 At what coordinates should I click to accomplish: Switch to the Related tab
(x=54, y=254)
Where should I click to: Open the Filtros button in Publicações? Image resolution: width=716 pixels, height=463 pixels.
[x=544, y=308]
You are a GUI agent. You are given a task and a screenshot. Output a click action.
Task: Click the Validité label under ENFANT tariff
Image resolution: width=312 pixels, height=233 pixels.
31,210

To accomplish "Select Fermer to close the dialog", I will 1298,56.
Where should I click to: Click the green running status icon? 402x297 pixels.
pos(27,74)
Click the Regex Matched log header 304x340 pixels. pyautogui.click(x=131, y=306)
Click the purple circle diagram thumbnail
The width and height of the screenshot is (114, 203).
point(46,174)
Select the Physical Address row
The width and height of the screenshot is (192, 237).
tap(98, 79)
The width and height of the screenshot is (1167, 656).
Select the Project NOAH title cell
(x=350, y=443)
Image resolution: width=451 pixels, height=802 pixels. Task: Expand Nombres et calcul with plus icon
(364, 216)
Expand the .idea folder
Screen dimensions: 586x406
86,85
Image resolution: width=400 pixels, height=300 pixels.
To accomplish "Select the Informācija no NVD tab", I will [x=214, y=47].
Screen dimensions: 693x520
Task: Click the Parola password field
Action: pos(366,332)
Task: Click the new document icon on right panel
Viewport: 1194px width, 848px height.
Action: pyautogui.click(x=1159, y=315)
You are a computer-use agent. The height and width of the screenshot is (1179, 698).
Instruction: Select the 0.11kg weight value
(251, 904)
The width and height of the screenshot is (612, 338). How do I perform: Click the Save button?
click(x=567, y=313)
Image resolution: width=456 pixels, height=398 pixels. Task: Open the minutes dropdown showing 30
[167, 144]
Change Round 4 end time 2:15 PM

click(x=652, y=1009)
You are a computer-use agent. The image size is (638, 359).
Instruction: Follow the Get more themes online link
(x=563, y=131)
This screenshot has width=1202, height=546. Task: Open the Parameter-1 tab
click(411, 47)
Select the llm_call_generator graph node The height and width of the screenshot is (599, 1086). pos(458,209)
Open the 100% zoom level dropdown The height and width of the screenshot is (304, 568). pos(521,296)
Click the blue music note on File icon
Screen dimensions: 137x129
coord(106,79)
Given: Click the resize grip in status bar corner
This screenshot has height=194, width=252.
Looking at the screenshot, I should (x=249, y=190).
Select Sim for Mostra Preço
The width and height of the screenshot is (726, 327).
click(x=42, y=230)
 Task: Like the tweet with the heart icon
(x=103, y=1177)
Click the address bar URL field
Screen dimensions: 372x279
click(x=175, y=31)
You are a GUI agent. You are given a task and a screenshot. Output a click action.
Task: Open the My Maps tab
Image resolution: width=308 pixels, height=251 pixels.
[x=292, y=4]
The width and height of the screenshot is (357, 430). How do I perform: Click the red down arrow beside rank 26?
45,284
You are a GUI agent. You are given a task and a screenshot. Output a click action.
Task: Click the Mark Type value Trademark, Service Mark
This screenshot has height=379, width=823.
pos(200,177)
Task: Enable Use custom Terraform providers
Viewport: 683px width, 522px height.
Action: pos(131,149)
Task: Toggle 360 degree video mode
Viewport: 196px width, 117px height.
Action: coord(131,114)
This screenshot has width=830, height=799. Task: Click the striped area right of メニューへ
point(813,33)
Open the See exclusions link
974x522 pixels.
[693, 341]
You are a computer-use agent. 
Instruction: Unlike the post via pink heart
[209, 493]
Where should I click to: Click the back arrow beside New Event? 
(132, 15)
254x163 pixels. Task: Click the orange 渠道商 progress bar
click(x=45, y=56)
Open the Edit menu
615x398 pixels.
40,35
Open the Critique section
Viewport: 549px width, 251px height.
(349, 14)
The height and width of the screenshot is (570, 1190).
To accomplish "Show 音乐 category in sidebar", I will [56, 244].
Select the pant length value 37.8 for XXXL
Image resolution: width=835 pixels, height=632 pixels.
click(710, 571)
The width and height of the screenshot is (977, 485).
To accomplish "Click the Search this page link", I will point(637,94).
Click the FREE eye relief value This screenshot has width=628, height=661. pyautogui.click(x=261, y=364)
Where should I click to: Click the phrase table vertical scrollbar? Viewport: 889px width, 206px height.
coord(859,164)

- _AIM OF THE EXERCISE_
Copy every record exactly, with nothing added or dropped.

- _RESPONSE BELOW_
 At what coordinates should I click to accomplish: Switch to the Related tab
(x=54, y=254)
Where should I click to: Open the Filtros button in Publicações? Image resolution: width=716 pixels, height=463 pixels.
[x=544, y=308]
You are a GUI agent. You are given a task and a screenshot. Output a click action.
Task: Click the Validité label under ENFANT tariff
Image resolution: width=312 pixels, height=233 pixels.
31,210

To accomplish "Select Fermer to close the dialog", I will 1298,56.
Where should I click to: Click the green running status icon? 402x297 pixels.
pos(27,74)
Click the Regex Matched log header 304x340 pixels. pyautogui.click(x=131, y=306)
Click the purple circle diagram thumbnail
The width and height of the screenshot is (114, 203).
point(46,174)
Select the Physical Address row
The width and height of the screenshot is (192, 237).
tap(98, 79)
The width and height of the screenshot is (1167, 656).
Select the Project NOAH title cell
(x=350, y=443)
Image resolution: width=451 pixels, height=802 pixels. Task: Expand Nombres et calcul with plus icon
(364, 216)
Expand the .idea folder
Screen dimensions: 586x406
86,85
Image resolution: width=400 pixels, height=300 pixels.
To accomplish "Select the Informācija no NVD tab", I will [x=214, y=47].
Screen dimensions: 693x520
Task: Click the Parola password field
Action: pos(366,332)
Task: Click the new document icon on right panel
Viewport: 1194px width, 848px height.
Action: pyautogui.click(x=1159, y=315)
You are a computer-use agent. The height and width of the screenshot is (1179, 698).
Instruction: Select the 0.11kg weight value
(251, 904)
The width and height of the screenshot is (612, 338). How do I perform: Click the Save button?
click(x=567, y=313)
Image resolution: width=456 pixels, height=398 pixels. Task: Open the minutes dropdown showing 30
[167, 144]
Change Round 4 end time 2:15 PM

click(x=652, y=1009)
You are a computer-use agent. The image size is (638, 359).
Instruction: Follow the Get more themes online link
(x=563, y=131)
This screenshot has width=1202, height=546. Task: Open the Parameter-1 tab
click(411, 47)
Select the llm_call_generator graph node The height and width of the screenshot is (599, 1086). pos(458,209)
Open the 100% zoom level dropdown The height and width of the screenshot is (304, 568). pos(521,296)
Click the blue music note on File icon
Screen dimensions: 137x129
coord(106,79)
Given: Click the resize grip in status bar corner
This screenshot has height=194, width=252.
Looking at the screenshot, I should (x=249, y=190).
Select Sim for Mostra Preço
The width and height of the screenshot is (726, 327).
click(x=42, y=230)
 Task: Like the tweet with the heart icon
(x=103, y=1177)
Click the address bar URL field
Screen dimensions: 372x279
click(x=175, y=31)
You are a GUI agent. You are given a task and a screenshot. Output a click action.
Task: Open the My Maps tab
Image resolution: width=308 pixels, height=251 pixels.
[x=292, y=4]
The width and height of the screenshot is (357, 430). How do I perform: Click the red down arrow beside rank 26?
45,284
You are a GUI agent. You are given a task and a screenshot. Output a click action.
Task: Click the Mark Type value Trademark, Service Mark
This screenshot has height=379, width=823.
pos(200,177)
Task: Enable Use custom Terraform providers
Viewport: 683px width, 522px height.
Action: pos(131,149)
Task: Toggle 360 degree video mode
Viewport: 196px width, 117px height.
Action: coord(131,114)
This screenshot has width=830, height=799. Task: Click the striped area right of メニューへ
point(813,33)
Open the See exclusions link
974x522 pixels.
[693, 341]
You are a computer-use agent. 
Instruction: Unlike the post via pink heart
[209, 493]
Where should I click to: Click the back arrow beside New Event? 
(132, 15)
254x163 pixels. Task: Click the orange 渠道商 progress bar
click(x=45, y=56)
Open the Edit menu
615x398 pixels.
40,35
Open the Critique section
Viewport: 549px width, 251px height.
(349, 14)
The height and width of the screenshot is (570, 1190).
To accomplish "Show 音乐 category in sidebar", I will [56, 244].
Select the pant length value 37.8 for XXXL
Image resolution: width=835 pixels, height=632 pixels.
click(710, 571)
The width and height of the screenshot is (977, 485).
To accomplish "Click the Search this page link", I will point(637,94).
Click the FREE eye relief value This screenshot has width=628, height=661. pyautogui.click(x=261, y=364)
Where should I click to: Click the phrase table vertical scrollbar? Viewport: 889px width, 206px height.
coord(859,164)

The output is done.